Alors s’ouvrit contre ces braves gens une campagne de dénigrement furieux, de haine et de calomnie, semblable à celle qui se poursuivait contre moi. Ils y résistèrent moins. Terrorisés, sentant le vide se faire autour d’eux, les mains des camarades s’écarter de leurs mains, les affiliations s’arrêter, ils capitulèrent. Ils persistèrent dans leur opposition au collectivisme allemand, mais renoncèrent à l’abstention révolutionnaire et votèrent que l’émancipation sociale du travailleur est inséparable de son émancipation politique.
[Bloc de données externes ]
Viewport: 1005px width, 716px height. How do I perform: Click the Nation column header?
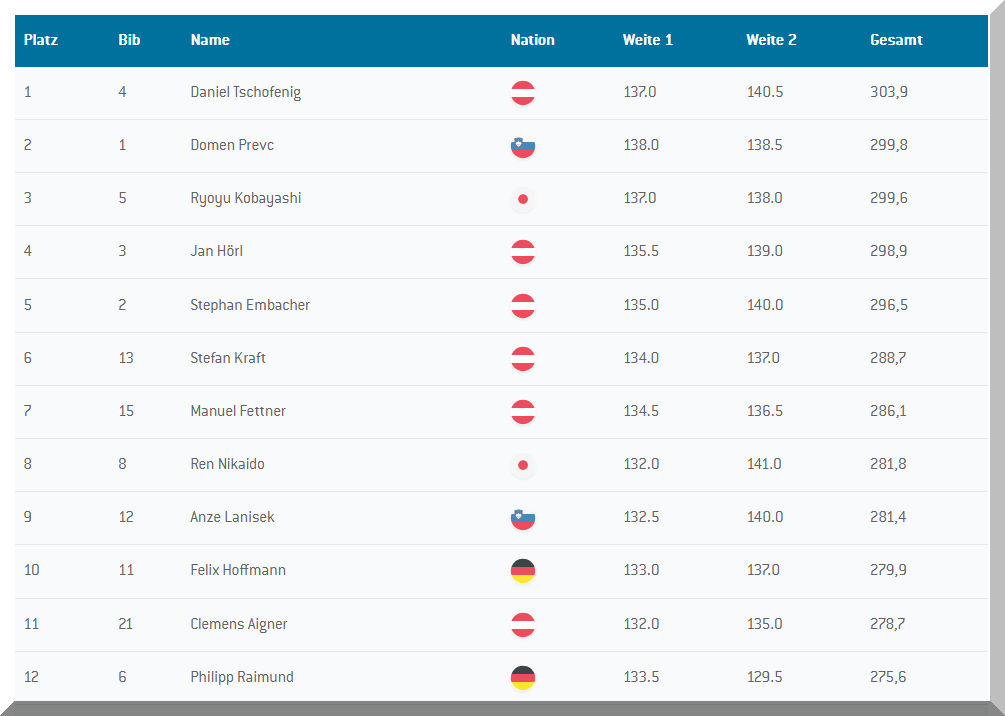(x=532, y=40)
Ils acceptèrent l’invitation du Congrès de la paix de se joindre à lui et d’adhérer à l’entreprise bourgeoise du renversement de l’Empire, à la condition que les bourgeois républicains, de leur côté, travailleraient à l’émancipation de la classe ouvrière. Ils envoyèrent des délégués à Genève pour stipuler ce pacte : « C’est promis, répondit Chaudey, au nom du Congrès bourgeois. Si les travailleurs aident les républicains à reconquérir la liberté, les républicains aideront les travailleurs à reconquérir le capital. » Le pacte fut conclu sur ce double cri de guerre.

Plus les esprits s’échauffaient dans l’enceinte du Congrès, plus ils s’animaient en sens contraire dans les rues et les cercles de Genève. L’assemblée turbulente y devenait odieuse. On affichait sur les murs des placards contre le langage antichrétien tenu par Garibaldi ; les pasteurs et les prêtres l’attaquaient dans la chaire ; des bandes de protestation s’organisaient dans les paroisses ; six cents habitans de toutes les classes votaient (11 septembre) une résolution enjoignant aux adhérens genevois de s’opposer énergiquement à toute résolution dangereuse pour la sécurité et compromettante pour la neutralité de la Suisse (12 septembre).

En suite de quoi, Fazy proposa de ne délibérer que sur un article inoffensif du programme. Les révolutionnaires protestent, les journalistes français vocifèrent. Fazy s’avance à leurs cris : « Vous avez compromis la liberté chez vous ; ne la compromettez pas chez nous. » La foule du dehors envahit la salle.